── Supplied material ──
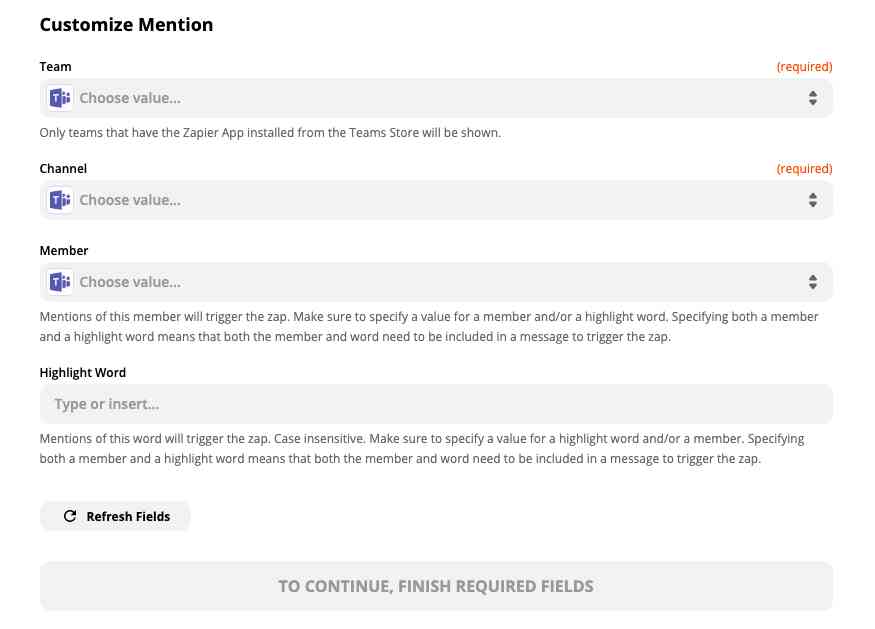The width and height of the screenshot is (875, 629).
Task: Click the up-down arrows on the Member dropdown
Action: pyautogui.click(x=812, y=281)
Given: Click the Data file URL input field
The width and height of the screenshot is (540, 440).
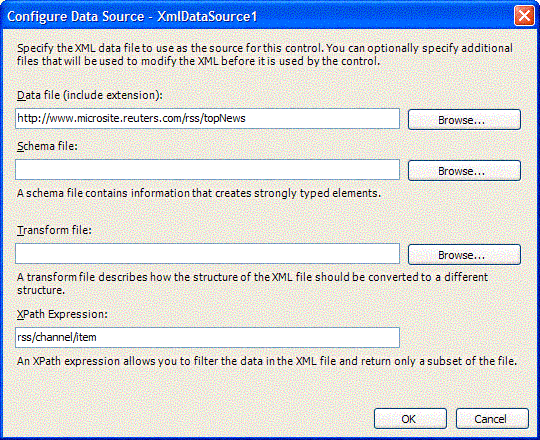Looking at the screenshot, I should click(207, 119).
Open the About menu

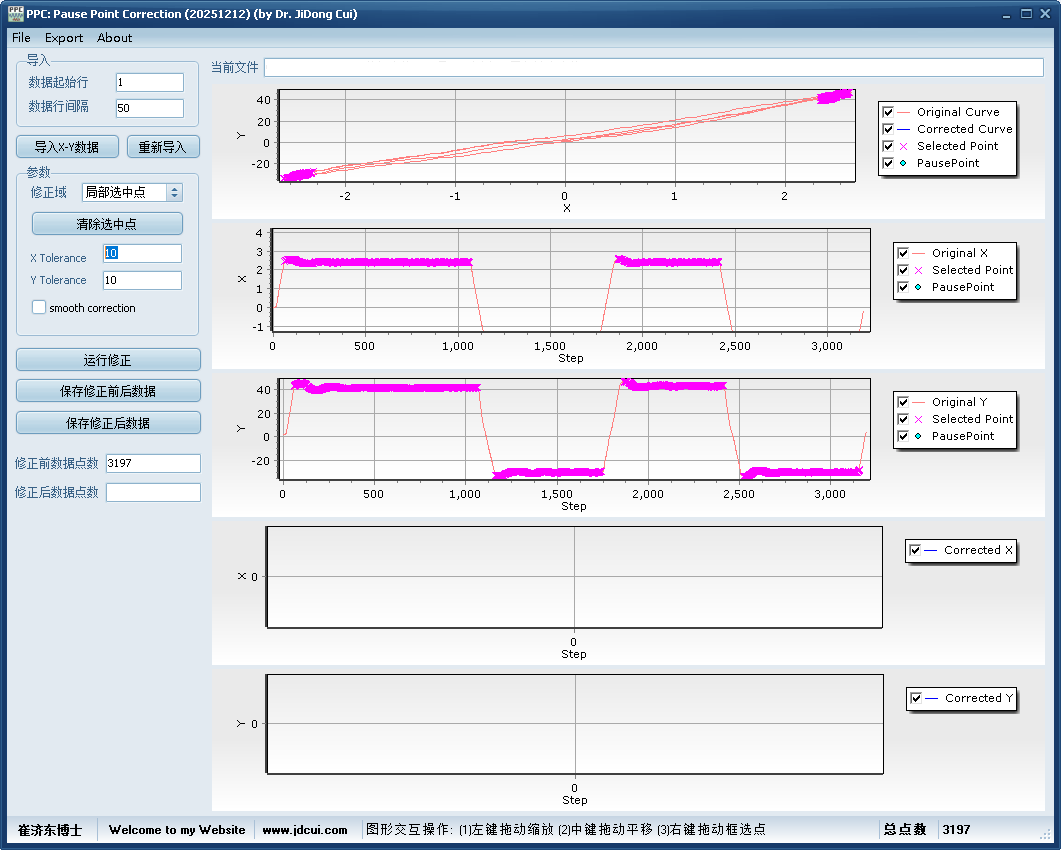114,38
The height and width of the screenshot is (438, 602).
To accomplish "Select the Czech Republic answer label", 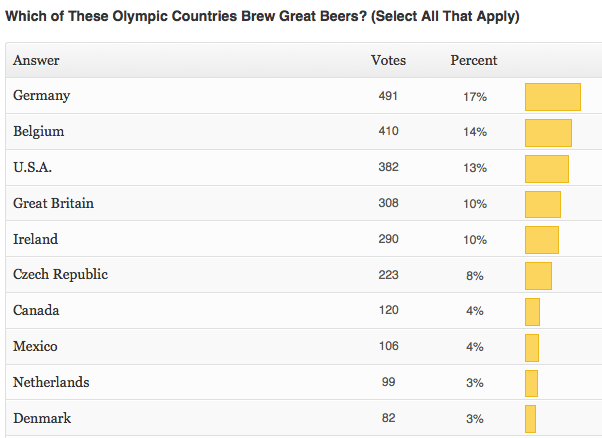I will click(60, 275).
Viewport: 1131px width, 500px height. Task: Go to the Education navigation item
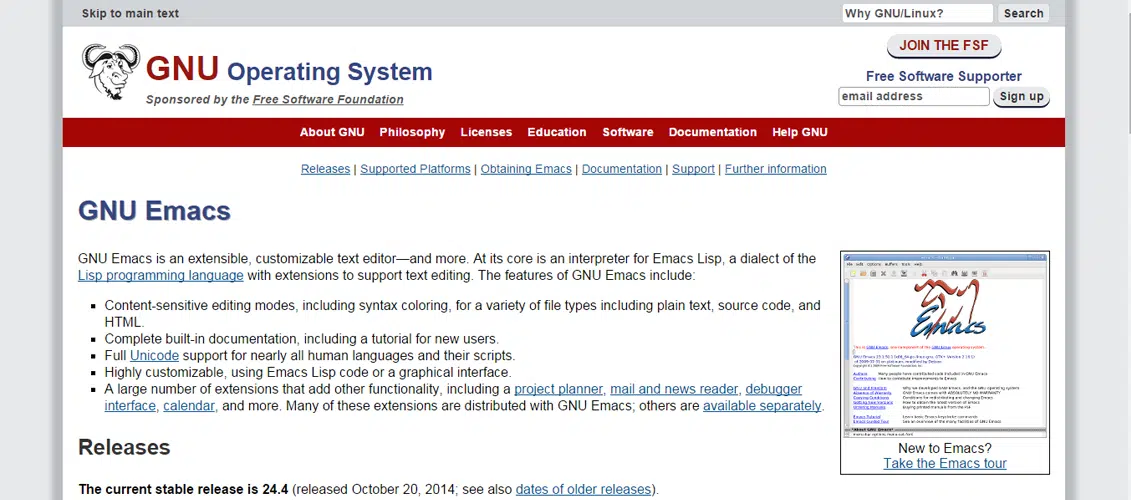point(557,132)
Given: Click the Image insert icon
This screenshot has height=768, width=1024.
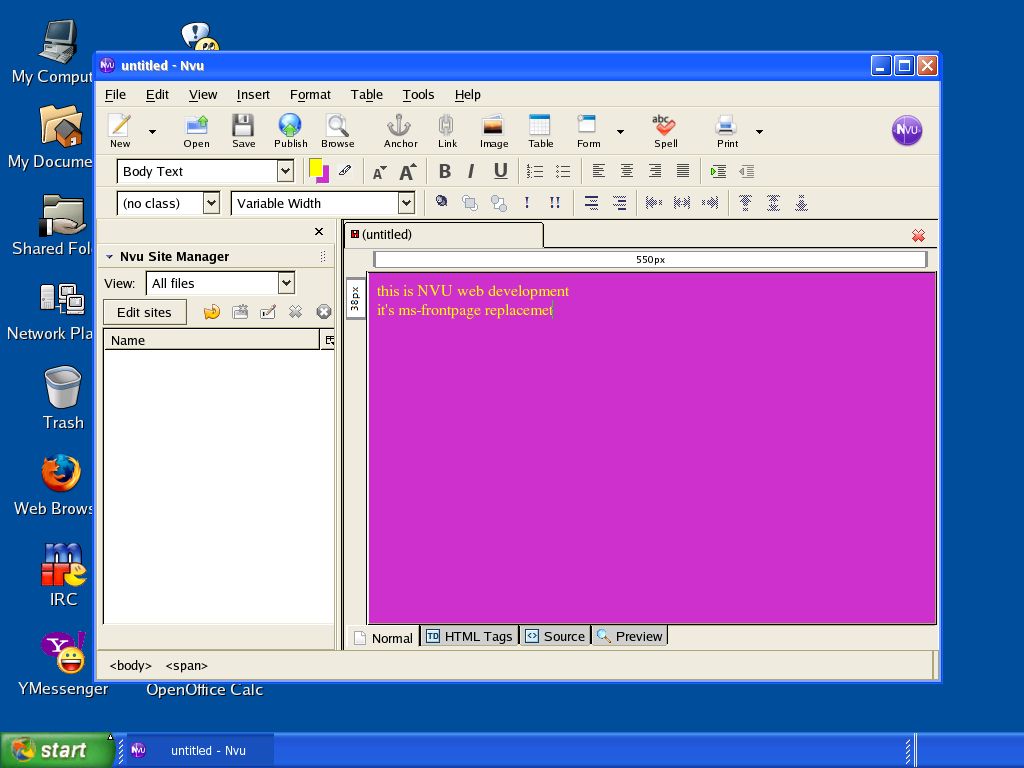Looking at the screenshot, I should coord(493,130).
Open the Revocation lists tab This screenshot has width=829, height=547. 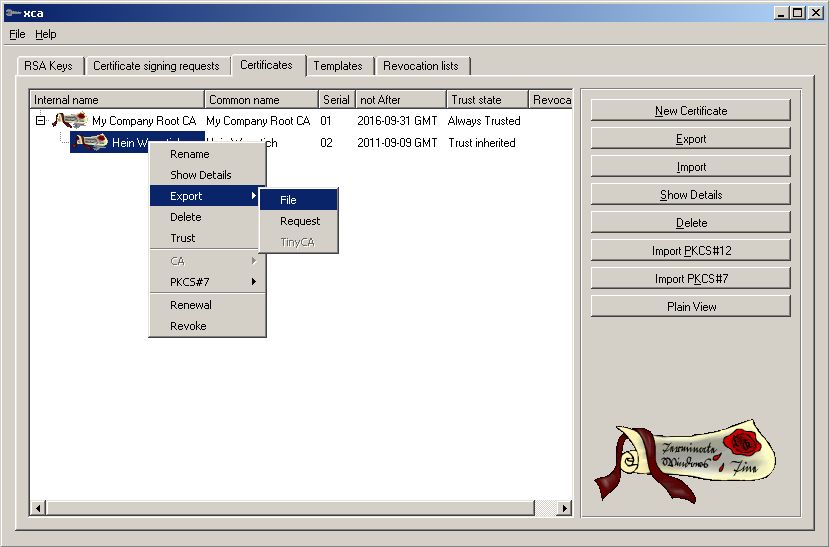point(421,66)
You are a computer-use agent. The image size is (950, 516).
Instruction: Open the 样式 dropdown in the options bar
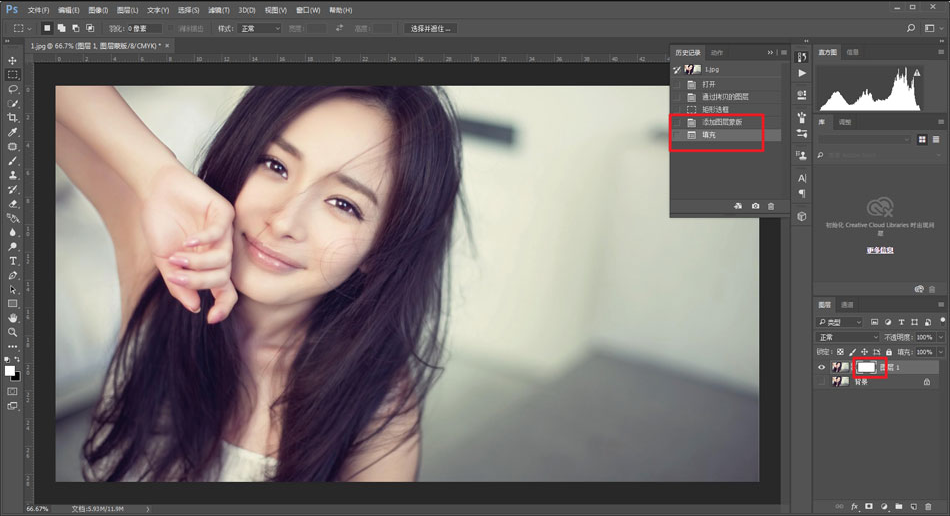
───
* _What is needed_
Locate each line in the items above that contains the word "Task", and copy those lines.

* _Answer to this problem_
Task: Click the up-down arrows on the Member dropdown
Viewport: 1131px width, 500px height. Task: Go to the Education navigation item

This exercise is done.